• _Exercise task A_
In the Flux checkpoint conversion page, change "converted_state_dict" to "new_state_dict" in the part between "Source: src/diffusers/loaders/single_file_utils.py:L2244-L2438" and "keys = list(checkpoint.keys())", inclusive, and write out that revised part.

• _Supplied passage_
Jump to content

Connect SuperML | Leeroopedia MCP: Equip your AI agents with best practices, code verification, and debugging knowledge. Powered by Leeroo — building Organizational Superintelligence. Contact us at founders@leeroo.com.

Implementation:Huggingface Diffusers Convert Checkpoint To Diffusers

From Leeroopedia
Revision as of 13:03, 16 February 2026 by Admin (talk | contribs) (Auto-imported from implementations/Huggingface_Diffusers_Convert_Checkpoint_To_Diffusers.md)
(diff) ← Older revision | Latest revision (diff) | Newer revision → (diff)
Field Value
Type Pattern Doc
Overview Concrete weight key remapping functions that convert original checkpoint state dicts to Diffusers format, using Flux as a detailed example
Domains Model Conversion, Tensor Operations
Workflow Checkpoint_Conversion
Related Principle Huggingface_Diffusers_Weight_Mapping
Source src/diffusers/loaders/single_file_utils.py:L2244-L2438
Last Updated 2026-02-13 00:00 GMT

Code Reference

convert_flux_transformer_checkpoint_to_diffusers

Source: src/diffusers/loaders/single_file_utils.py:L2244-L2438

def convert_flux_transformer_checkpoint_to_diffusers(checkpoint, **kwargs):
    converted_state_dict = {}
    keys = list(checkpoint.keys())

    # Strip framework prefix
    for k in keys:
        if "model.diffusion_model." in k:
            checkpoint[k.replace("model.diffusion_model.", "")] = checkpoint.pop(k)

    # Detect layer counts dynamically
    num_layers = list(set(int(k.split(".", 2)[1]) for k in checkpoint
                         if "double_blocks." in k))[-1] + 1
    num_single_layers = list(set(int(k.split(".", 2)[1]) for k in checkpoint
                                 if "single_blocks." in k))[-1] + 1
    mlp_ratio = 4.0
    inner_dim = 3072

    def swap_scale_shift(weight):
        shift, scale = weight.chunk(2, dim=0)
        return torch.cat([scale, shift], dim=0)

    ## Timestep embeddings: time_in -> time_text_embed.timestep_embedder
    converted_state_dict["time_text_embed.timestep_embedder.linear_1.weight"] = \
        checkpoint.pop("time_in.in_layer.weight")

• _Extracted data_
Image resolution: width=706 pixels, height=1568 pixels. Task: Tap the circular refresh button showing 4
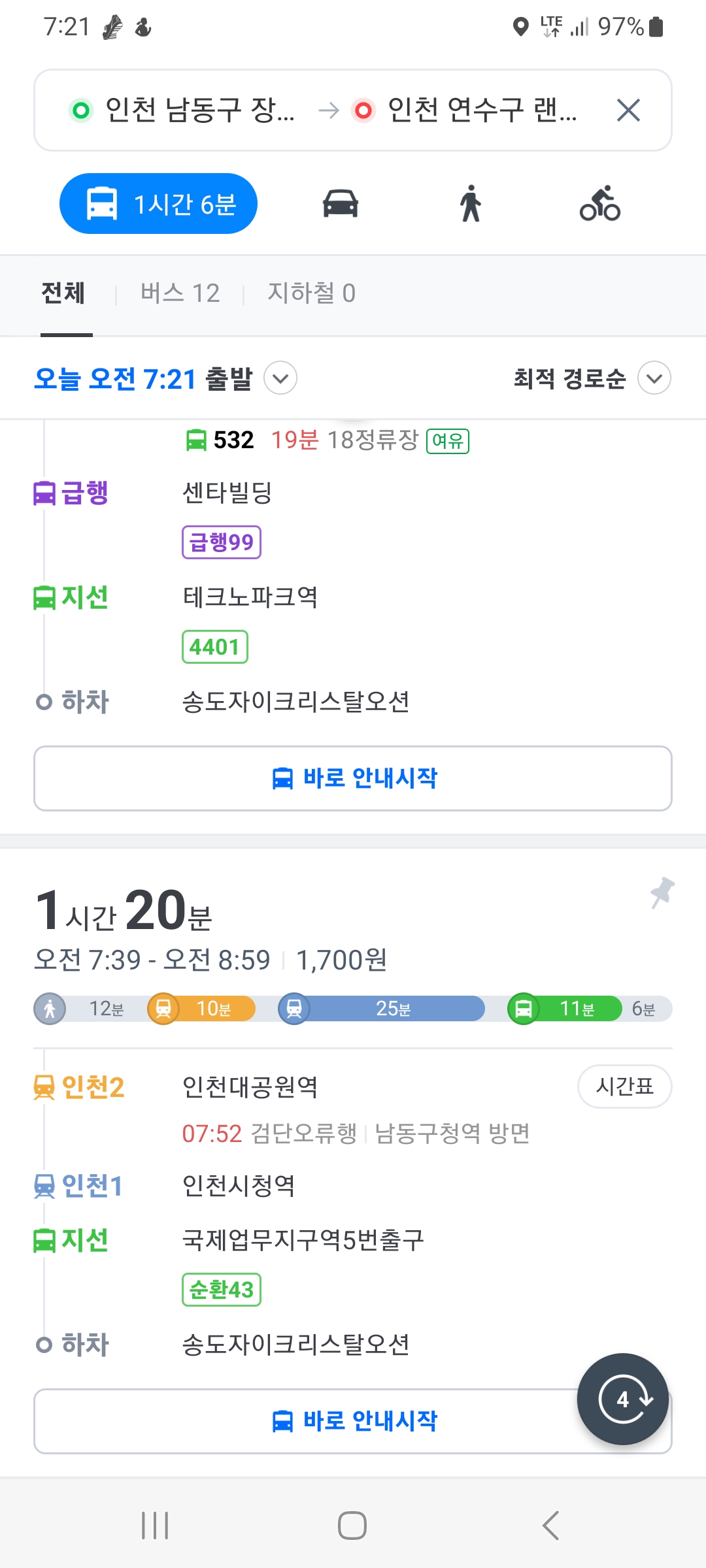coord(623,1399)
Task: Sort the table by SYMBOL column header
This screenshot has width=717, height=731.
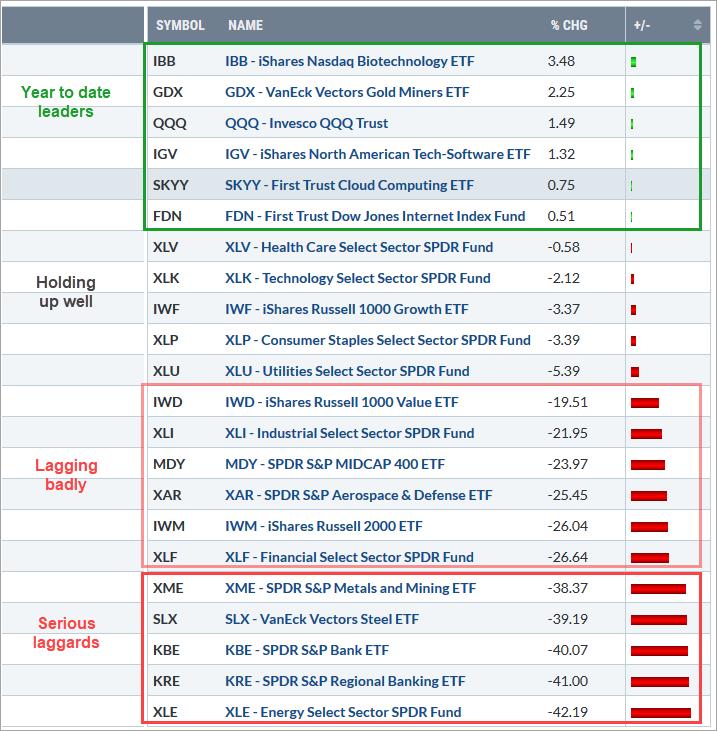Action: tap(180, 25)
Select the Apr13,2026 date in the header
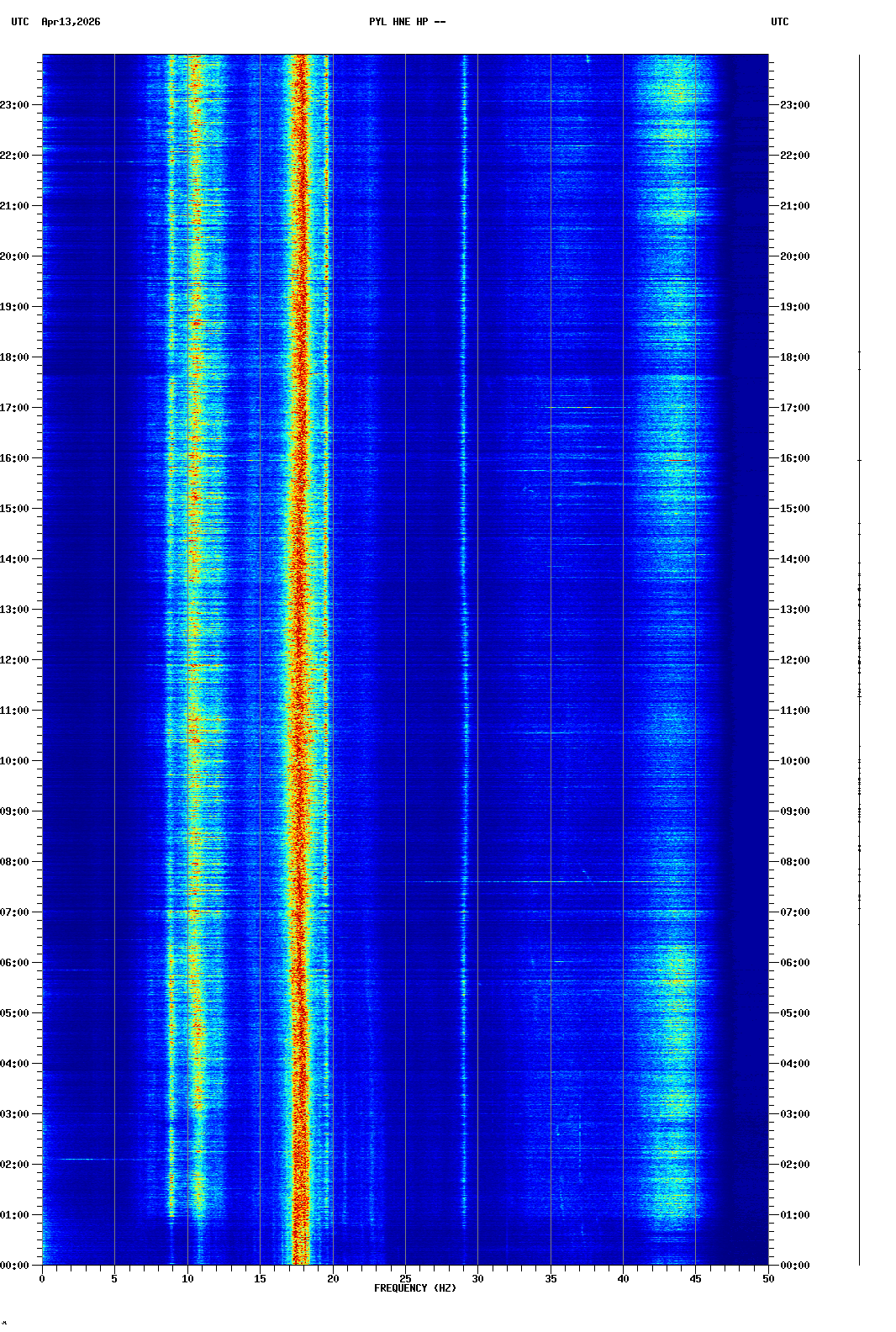The width and height of the screenshot is (896, 1332). (x=71, y=22)
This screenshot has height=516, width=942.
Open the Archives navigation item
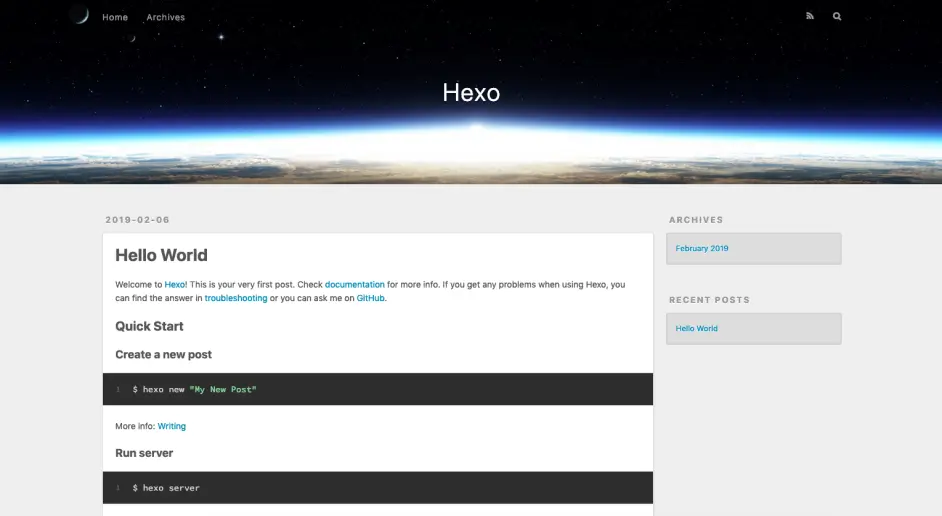coord(165,17)
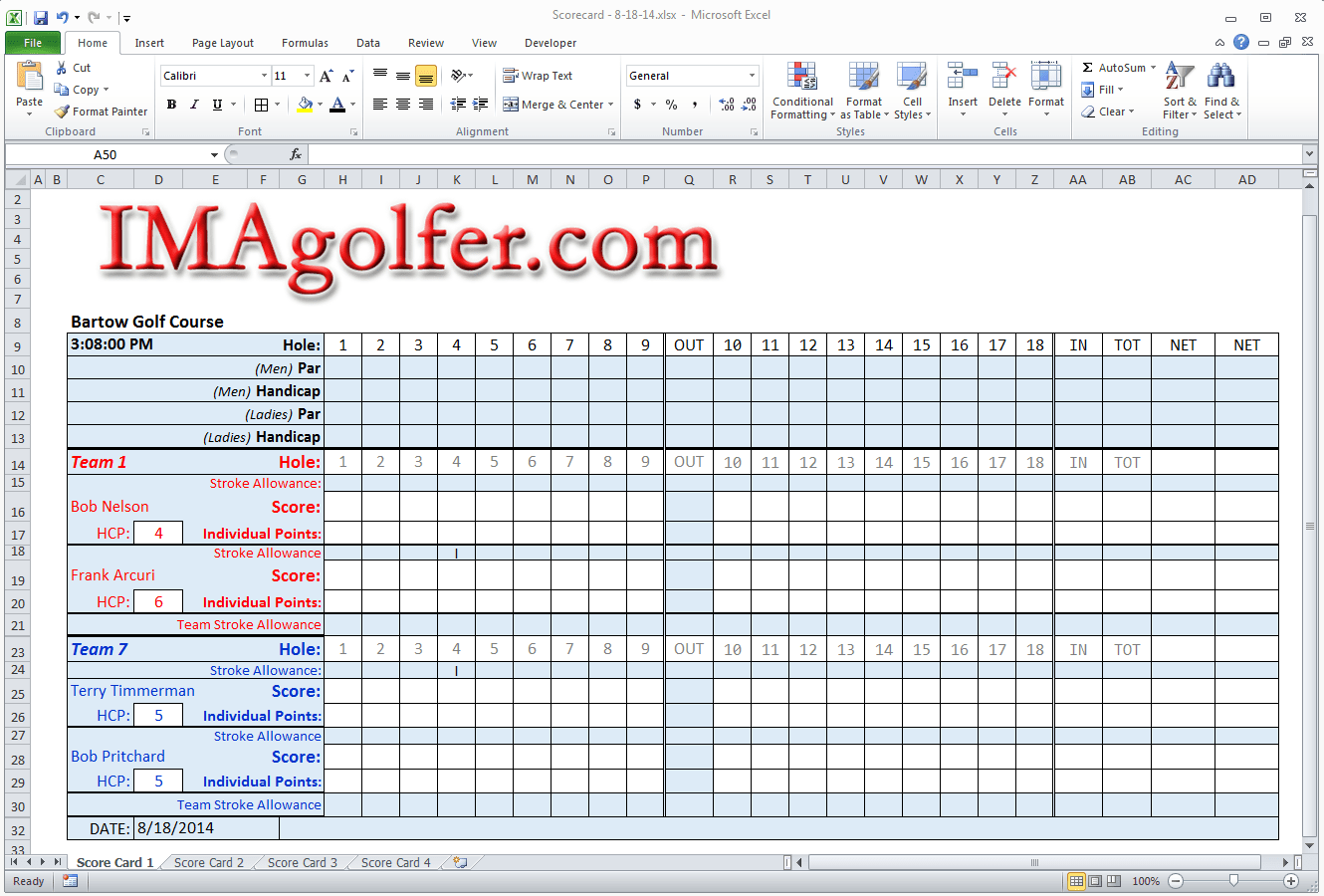1324x896 pixels.
Task: Activate the Format Painter
Action: [101, 111]
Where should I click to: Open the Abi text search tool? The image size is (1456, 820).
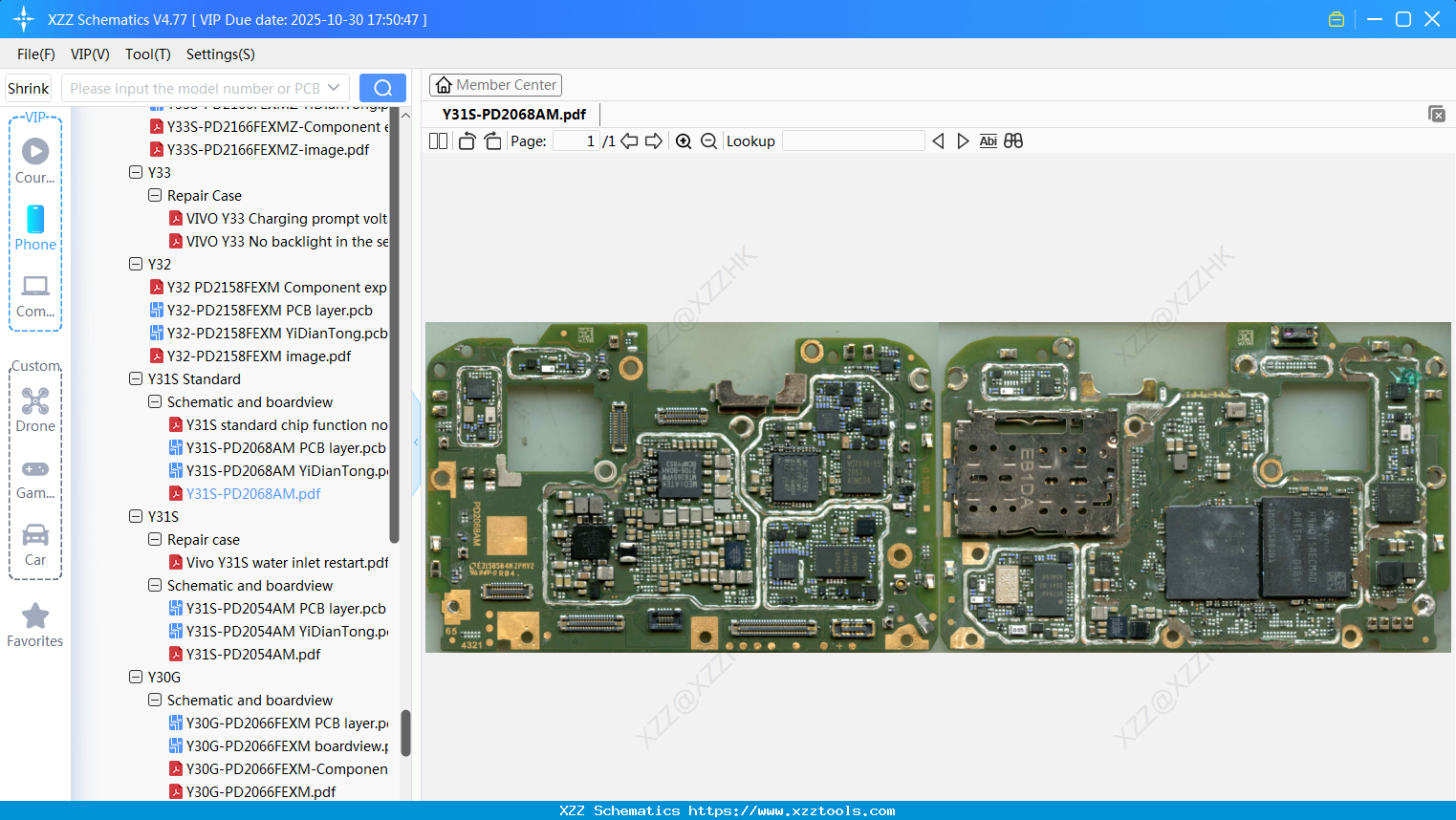tap(988, 140)
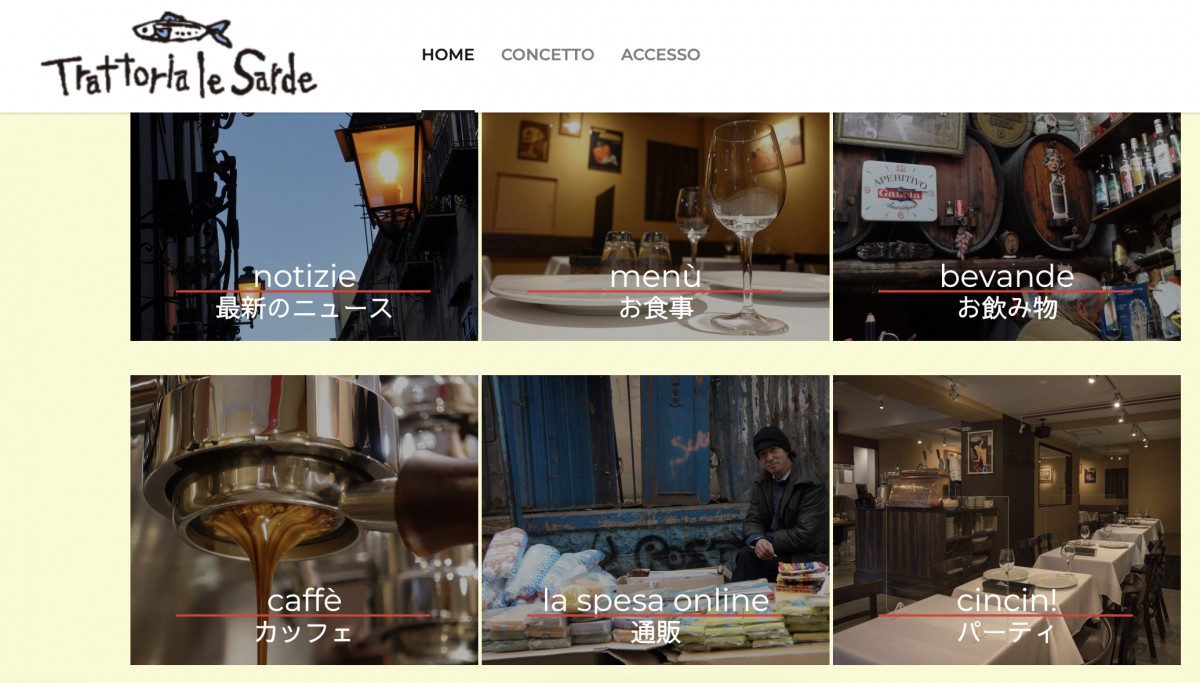Click the Trattoria le Sarde fish logo
The image size is (1200, 683).
pyautogui.click(x=179, y=54)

• _Exercise task B_
Copy all the records that follow the Flux checkpoint conversion page above word for word, leaving out the pictures.

• _Correct output A_
Source: src/diffusers/loaders/single_file_utils.py:L2244-L2438

def convert_flux_transformer_checkpoint_to_diffusers(checkpoint, **kwargs):
    new_state_dict = {}
    keys = list(checkpoint.keys())

• _Correct output B_
Image resolution: width=706 pixels, height=1568 pixels. Task: Tap the circular refresh button showing 4
coord(623,1399)
Task: Sort the table by SYMBOL column header
This screenshot has width=717, height=731.
Action: tap(180, 25)
Select the Apr13,2026 date in the header
The width and height of the screenshot is (896, 1332). (x=71, y=22)
This screenshot has height=516, width=942.
Open the Archives navigation item
coord(165,17)
1324x896 pixels.
Task: Activate the Format Painter
Action: [101, 111]
Where should I click to: Open the Abi text search tool? The image size is (1456, 820).
tap(988, 140)
Click the Trattoria le Sarde fish logo
The image size is (1200, 683).
pyautogui.click(x=179, y=54)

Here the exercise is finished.